Banks also are overhauling rules governing how traders execute client orders and communicate ahead of benchmarks. Goldman Sachs Group Inc., Royal Bank of Scotland Group Plc, UBS, JPMorgan and Citigroup banned employees from taking part in chat rooms involving other banks. The move put an end to the multi-dealer conversations used by traders to agree on transactions, share gossip and exchange tips on business flows.

Spokesmen for HSBC, Citigroup, Deutsche Bank, JPMorgan, Barclays, UBS and Goldman Sachs declined to comment.

While traders are prohibited from discussing specific client orders with counterparts at other firms, they have in the past been free to talk about potential transactions that may move prices -- known in the market as providing "color."

Two bank employees interviewed by Bloomberg News said the probes had created such a sense of paranoia about what they could and couldn't discuss that they were now avoiding having any discussions about client flows. That caution has spread to conversations traders have with their clients, the dealers said.

"Several of the banks we deal with are telling us, ‘We're not going to show our book anymore, we're not in a position to do that while there are investigations going on,'" said MN Services' Steger. "They're disclosing less information about upcoming flows at the fix."

Foreign-exchange sales employees at RBS (RBS) in London have written to clients pledging that traders at the bank won't share details of their orders or use them to make proprietary bets, according to an Oct. 23 e-mail read to Bloomberg News.

"We are currently considering processes around the benchmark service," Sarah Small, a spokeswoman at RBS, said in a statement. "The e-mail does not reflect final policy and we have clarified this with our clients."

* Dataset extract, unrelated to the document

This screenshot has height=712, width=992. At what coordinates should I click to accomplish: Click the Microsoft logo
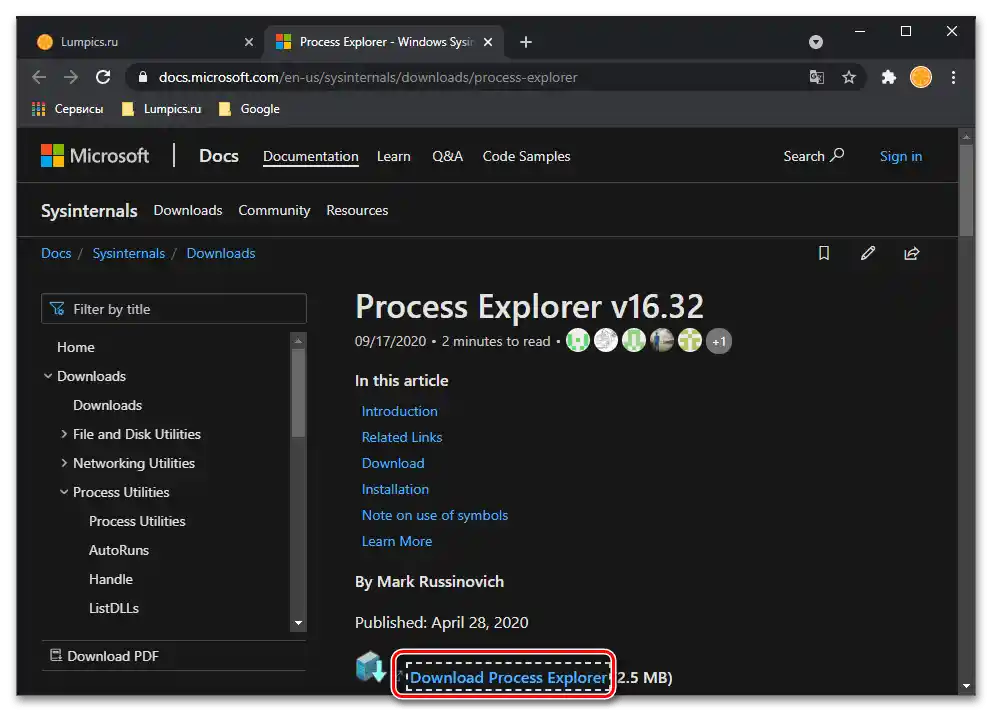coord(95,156)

Some investors are taking the investigations as a cue to move away from trading at the WM/Reuters rates. Seattle-based Russell Investments Group, which buys and sells currencies for its own funds and other institutional investors, is advising its clients to avoid the fix where possible, according to Michael DuCharme, head of foreign-exchange strategy.

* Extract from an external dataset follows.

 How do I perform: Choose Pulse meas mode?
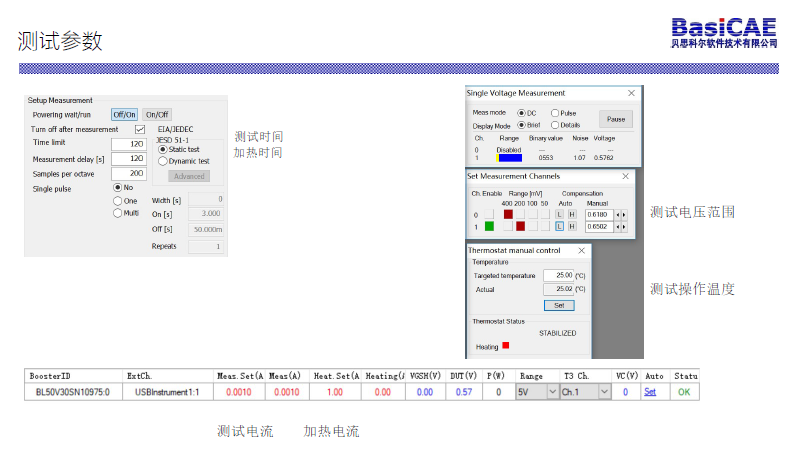(555, 113)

Steger at MN Services, which trades about 200 billion euros of currency a year, said his firm no longer was using benchmarks when buying and selling securities. The rates were still suitable for amending rolling currency hedges, he said.

At a meeting of the ACI last week in London, senior traders and investors said they detected a drop in business being transacted at the fix, according to Woolcock.

Investors aren't placing as many orders, and banks are "probably a little bit more wary at the moment of taking very large orders for the fix," he said.

Unlike sales of stocks and bonds, which are regulated by government agencies, spot foreign exchange -- the buying and selling for immediate delivery as opposed to some future date -- isn't considered an investment product and isn't subject to specific rules. Instead, banks sign on to voluntary codes of conduct, which outline best practices and standards.

At the November meeting of the Federal Reserve Bank of New York's foreign-exchange committee, bank executives said the probe probably would result in changes in the way traders are taught to handle client orders. ACI also is looking into amending its code of conduct to include guidelines for trading around fixes, Woolcock said.

For some money managers, the changes in practices are too little, too late.

"I find it shocking that some professional investors seem uninterested in this matter," Russell Investments' DuCharme, said in a telephone interview. "If one knows there's a problem, persisting in the behavior is surprising, especially if these investors have a fiduciary duty to act in their clients' best interests."